An important resource for making good sake—apart from rice of course—is water, and Tokyo Prefecture does have large mountainous areas with great spring water. Sake makers can get rice from anywhere, but the availability of large amount of good spring water is very crucial. 80% of the brewed sake consists of water, and the amount of water needed is about 50 times of the total weight of rice during the progress (soaking and steaming the rice, washing the bottles, fermentation etc.). That is quite a lot, isn’t it? Anyway, that’s the reason why you find sake breweries usually closed to good water sources, even in Tokyo.
I will introduce a brewery I visited, Ozawa Shuzo Co. LTD., commonly called Sawanoi in Ome City, Tokyo Prefecture. It takes about 90 minutes to get there from Shinjuku by train, and it makes a wonderful and unforgettable day trip, as there are some other lovely places to visit in the area.
Just a few minutes’ walk from the small Sawai Station on the JR Ome line, you will already see the traditional buildings of the brewery. I went for a free but very informative tour and a short lecture of 45 minutes; however, both were offered in Japanese only.
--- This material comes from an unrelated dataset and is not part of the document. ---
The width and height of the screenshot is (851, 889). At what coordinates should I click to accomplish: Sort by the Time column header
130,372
There were handouts in English and though I think the information in the leaflet is very basic, I think it is still worth joining the tour. Usually there are 3 or 4 tours a day.
You can also try the different kinds of sake in the so-called tasting room. However, this is not free of charge, you will have to pay for each glass. They offer quite a variety of sake: Modern and sophisticated sake like ginjyo or dai-ginjyo or a revived sake following the recipe from the Edo Period, which could increase your curiosity on the history of Japanese sake.
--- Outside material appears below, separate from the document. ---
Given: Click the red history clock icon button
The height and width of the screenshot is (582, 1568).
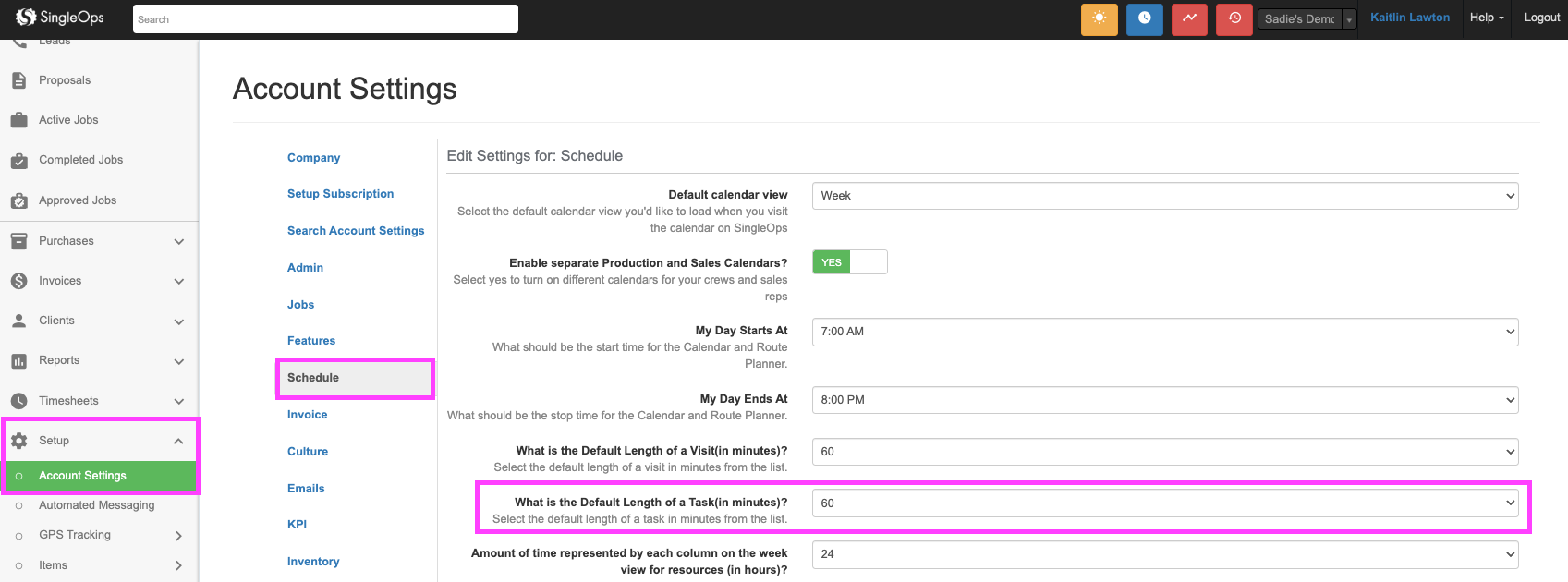Looking at the screenshot, I should click(1234, 19).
I really love Tokyo’s countryside. Around the sake brewery there are lovely traditional Japanese restaurants offering a variety of food including some tofu specialties. In case you hope to have a nice time in the open air without a reservation, I recommend the local food at the relaxing Seiryu Garden (link in Japanese). I really enjoyed their carefully prepared dishes, which are usually hard to get in busy sightseeing areas.
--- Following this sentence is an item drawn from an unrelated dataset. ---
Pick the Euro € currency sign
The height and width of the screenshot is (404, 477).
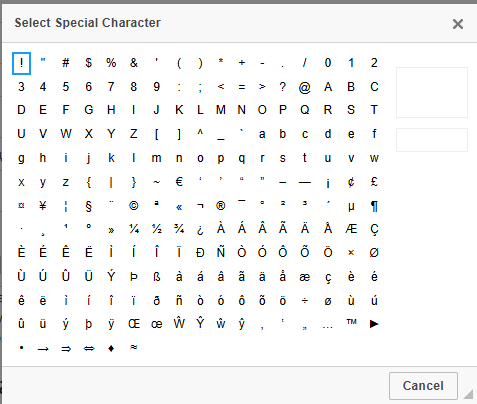179,182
After taking enough time in the brewery, it was wonderful to walk around the area and visit the Kushi Kanzashi Museum (link in Japanese) which exhibits female accessories like decorated combs and ornamental hairpins from the older days, that means from the Edo and Showa Periods. I found the accessories pretty amazing.
You will also find some rafting & fishing spots in the area, beautiful nature trails and the Gyokudo Art Museum (link in Japanese), which commemorates the great Japanese style painter Gyokudo Kawai. However, if you are not so much into museums, please go and discover the historical temples along the Ome line. Either way, you won't regret it to have come out here!